Basket 3––Possible changes to the legislative framework

The third basket includes the two areas of statutory framework affecting compensation in the federal public service: collective bargaining and pay equity. We argue at some length in Chapter 14 that the laws governing these areas are flawed and deserve deeper rethinking. We have not attempted the huge task of suggesting specific amendments to the Public Service Labour Relations Act (PSLRA) or the Canadian Human Rights Act. Nevertheless, we do propose two directions for reform that we believe have the potential to prove fruitful for all interested parties.

  • On collective bargaining, Recommendation 16 essentially suggests that now is the time to launch a more fundamental search for a viable alternative dispute resolution model that could replace the existing conciliation/strike and arbitration options under the current Public Service Labour Relations Act. While the present options have not worked too badly, despite relatively frequent recourse to legislative overrides of the process, the basic premise of resolving union-management disagreements by either a trial by combat through a strike, or by unregulated arbitral discretion, seems incompatible with an underlying policy of comparability of public sector compensation with what prevails in the broader Canadian private sector.

    Sponsoring a dialogue on new models will be controversial, but holds the potential of advancing public sector collective bargaining to embrace a new model more suited to balancing the interests of taxpayers and employees. Action in this area is not urgent, but it is important for the longer term credibility of federal public sector compensation management. An appropriate timeframe for exploring new models is the period between now and the parliamentary review of the Public Service Labour Relations Act (PSLRA) mandated in the legislation for 2010 (i.e. five years after the proclamation of the PSLRA in 2005).
  • On equal pay for work of equal value, Recommendation 17 argues that the 2004 Pay Equity Task Force Report does not offer an adequate foundation for amending the legislation governing pay equity in the federal labour jurisdiction. Our argument is that the Report's recommendations do not really come to terms with certain fundamental issues with the interpretation of the principle of equal pay for work of equal value that have become increasingly problematic over the nearly three decades since the Canadian Human Rights Act was passed in 1977.
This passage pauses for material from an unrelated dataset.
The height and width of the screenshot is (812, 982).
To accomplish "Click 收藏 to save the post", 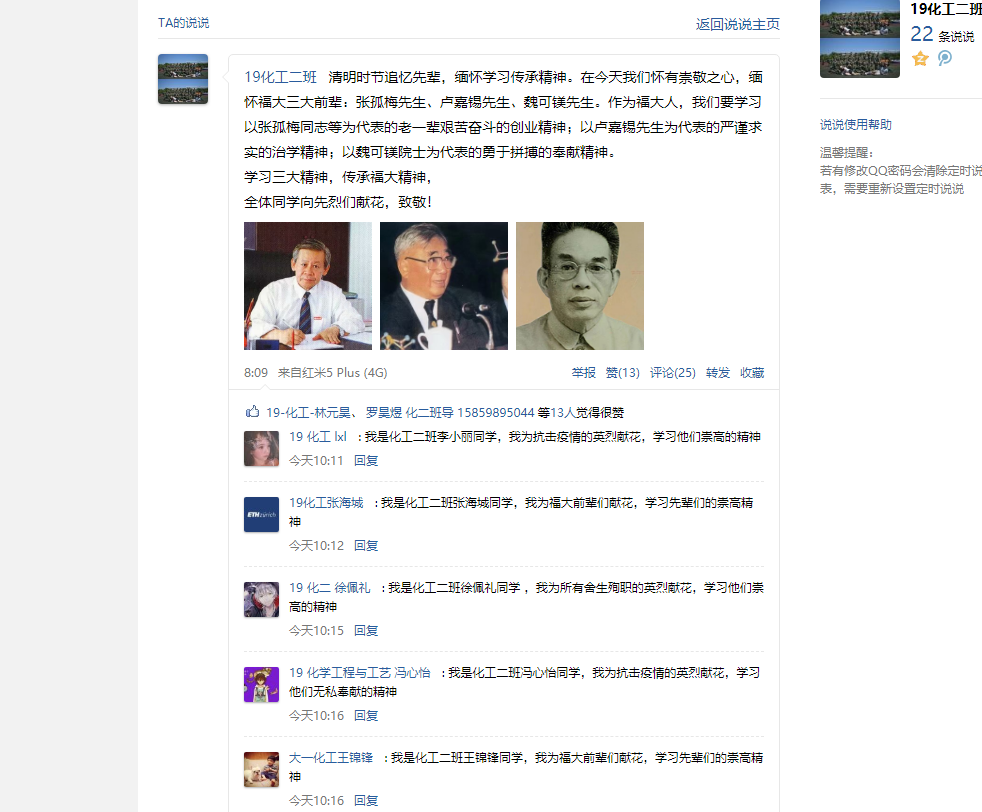I will 752,373.
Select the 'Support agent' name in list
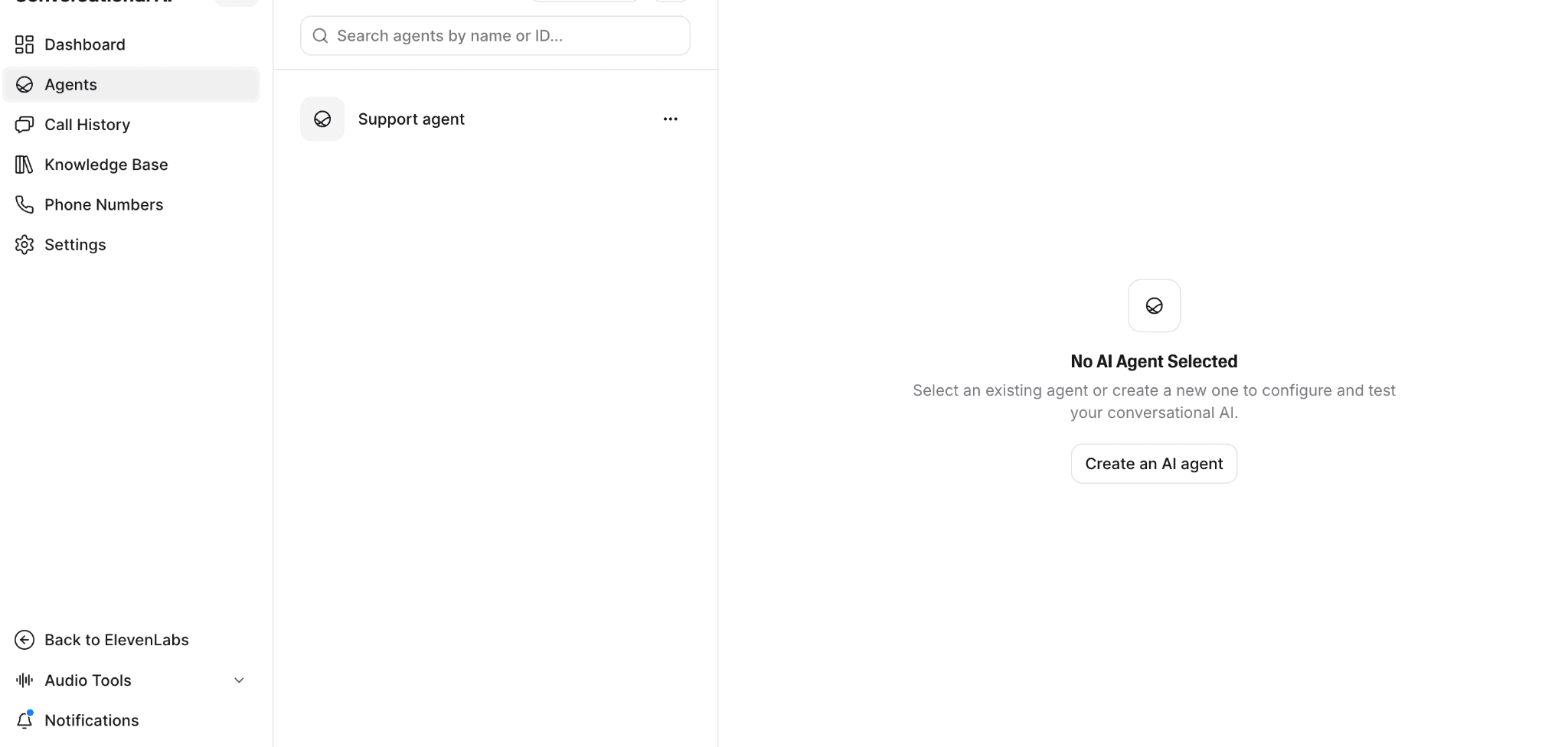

    At this stage, we suggest that it makes more sense to pursue a pragmatic, proactive approach to identifying and eliminating male/female wage differences resulting from gender-based discrimination. Acting on our administrative proposals will require the Treasury Board Secretariat and the Public Service Human Resources Management Agency to invest in developing fully the suggested methodology and starting to apply it systematically over the next two to three years. Doing so should be a priority, we suggest, in view of the fact that the federal public service employer has not yet adopted a systematic approach to fulfilling its obligations in this area under the existing Canadian Human Rights Act. Without this building block properly in place, the stability of the entire federal public service compensation system is at risk.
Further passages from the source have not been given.